Stored data entries
────
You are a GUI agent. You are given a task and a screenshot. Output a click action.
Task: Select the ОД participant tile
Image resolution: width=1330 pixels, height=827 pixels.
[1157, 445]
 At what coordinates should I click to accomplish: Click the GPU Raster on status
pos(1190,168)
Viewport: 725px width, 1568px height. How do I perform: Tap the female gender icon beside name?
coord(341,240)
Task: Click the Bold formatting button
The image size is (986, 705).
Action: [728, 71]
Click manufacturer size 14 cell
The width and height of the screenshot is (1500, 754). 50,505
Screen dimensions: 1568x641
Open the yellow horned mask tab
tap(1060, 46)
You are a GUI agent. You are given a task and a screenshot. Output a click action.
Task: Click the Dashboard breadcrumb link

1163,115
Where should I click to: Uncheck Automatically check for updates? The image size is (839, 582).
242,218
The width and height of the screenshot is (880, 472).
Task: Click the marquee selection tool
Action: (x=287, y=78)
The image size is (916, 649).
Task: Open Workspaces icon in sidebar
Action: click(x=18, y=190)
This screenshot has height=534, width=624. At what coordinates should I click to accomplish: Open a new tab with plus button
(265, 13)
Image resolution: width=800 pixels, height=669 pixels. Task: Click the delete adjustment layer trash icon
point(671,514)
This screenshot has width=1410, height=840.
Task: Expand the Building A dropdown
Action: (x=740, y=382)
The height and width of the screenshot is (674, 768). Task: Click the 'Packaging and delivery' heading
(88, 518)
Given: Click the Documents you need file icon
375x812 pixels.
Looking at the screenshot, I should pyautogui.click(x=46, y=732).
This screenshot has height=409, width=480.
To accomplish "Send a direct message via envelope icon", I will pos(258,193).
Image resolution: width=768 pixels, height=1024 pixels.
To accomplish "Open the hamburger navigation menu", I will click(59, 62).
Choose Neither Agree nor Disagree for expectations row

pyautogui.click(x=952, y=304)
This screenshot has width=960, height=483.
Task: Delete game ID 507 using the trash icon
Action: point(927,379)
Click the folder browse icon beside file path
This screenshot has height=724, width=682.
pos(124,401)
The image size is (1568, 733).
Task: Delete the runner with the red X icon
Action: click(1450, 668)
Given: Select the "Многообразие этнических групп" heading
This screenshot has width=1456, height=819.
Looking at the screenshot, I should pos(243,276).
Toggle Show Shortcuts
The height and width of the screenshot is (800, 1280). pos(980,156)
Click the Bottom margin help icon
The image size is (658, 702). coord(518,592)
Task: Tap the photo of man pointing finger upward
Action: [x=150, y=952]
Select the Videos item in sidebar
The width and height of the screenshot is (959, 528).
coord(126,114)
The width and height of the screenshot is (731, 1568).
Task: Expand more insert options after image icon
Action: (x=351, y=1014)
────
• EXERCISE AIM:
Could you retype each record exactly as it appears?

• TASK OUTPUT:
You are a GUI agent. You are given a task and a screenshot. Output a click action.
Task: Select the ОД participant tile
Image resolution: width=1330 pixels, height=827 pixels.
[1157, 445]
 At what coordinates should I click to accomplish: Click the GPU Raster on status
pos(1190,168)
Viewport: 725px width, 1568px height. How do I perform: Tap the female gender icon beside name?
coord(341,240)
Task: Click the Bold formatting button
The image size is (986, 705).
Action: [728, 71]
Click manufacturer size 14 cell
The width and height of the screenshot is (1500, 754). 50,505
Screen dimensions: 1568x641
Open the yellow horned mask tab
tap(1060, 46)
You are a GUI agent. You are given a task and a screenshot. Output a click action.
Task: Click the Dashboard breadcrumb link

1163,115
Where should I click to: Uncheck Automatically check for updates? The image size is (839, 582).
242,218
The width and height of the screenshot is (880, 472).
Task: Click the marquee selection tool
Action: (x=287, y=78)
The image size is (916, 649).
Task: Open Workspaces icon in sidebar
Action: click(x=18, y=190)
This screenshot has height=534, width=624. At what coordinates should I click to accomplish: Open a new tab with plus button
(265, 13)
Image resolution: width=800 pixels, height=669 pixels. Task: Click the delete adjustment layer trash icon
point(671,514)
This screenshot has width=1410, height=840.
Task: Expand the Building A dropdown
Action: (x=740, y=382)
The height and width of the screenshot is (674, 768). Task: Click the 'Packaging and delivery' heading
(88, 518)
Given: Click the Documents you need file icon
375x812 pixels.
Looking at the screenshot, I should pyautogui.click(x=46, y=732).
This screenshot has height=409, width=480.
To accomplish "Send a direct message via envelope icon", I will pos(258,193).
Image resolution: width=768 pixels, height=1024 pixels.
To accomplish "Open the hamburger navigation menu", I will click(59, 62).
Choose Neither Agree nor Disagree for expectations row

pyautogui.click(x=952, y=304)
This screenshot has width=960, height=483.
Task: Delete game ID 507 using the trash icon
Action: point(927,379)
Click the folder browse icon beside file path
This screenshot has height=724, width=682.
pos(124,401)
The image size is (1568, 733).
Task: Delete the runner with the red X icon
Action: click(1450, 668)
Given: Select the "Многообразие этнических групп" heading
This screenshot has width=1456, height=819.
Looking at the screenshot, I should pos(243,276).
Toggle Show Shortcuts
The height and width of the screenshot is (800, 1280). pos(980,156)
Click the Bottom margin help icon
The image size is (658, 702). coord(518,592)
Task: Tap the photo of man pointing finger upward
Action: [x=150, y=952]
Select the Videos item in sidebar
The width and height of the screenshot is (959, 528).
coord(126,114)
The width and height of the screenshot is (731, 1568).
Task: Expand more insert options after image icon
Action: (x=351, y=1014)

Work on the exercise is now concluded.